» **Problem to work on**:
What you return must match the listing word for word.

═════ Study material ═════

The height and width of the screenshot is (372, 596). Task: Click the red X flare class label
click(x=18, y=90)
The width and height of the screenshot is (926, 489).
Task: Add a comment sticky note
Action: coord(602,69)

═════

» **Result for this exercise**:
The height and width of the screenshot is (372, 596). Task: Click the red X flare class label
click(x=18, y=90)
The width and height of the screenshot is (926, 489).
Task: Add a comment sticky note
Action: coord(602,69)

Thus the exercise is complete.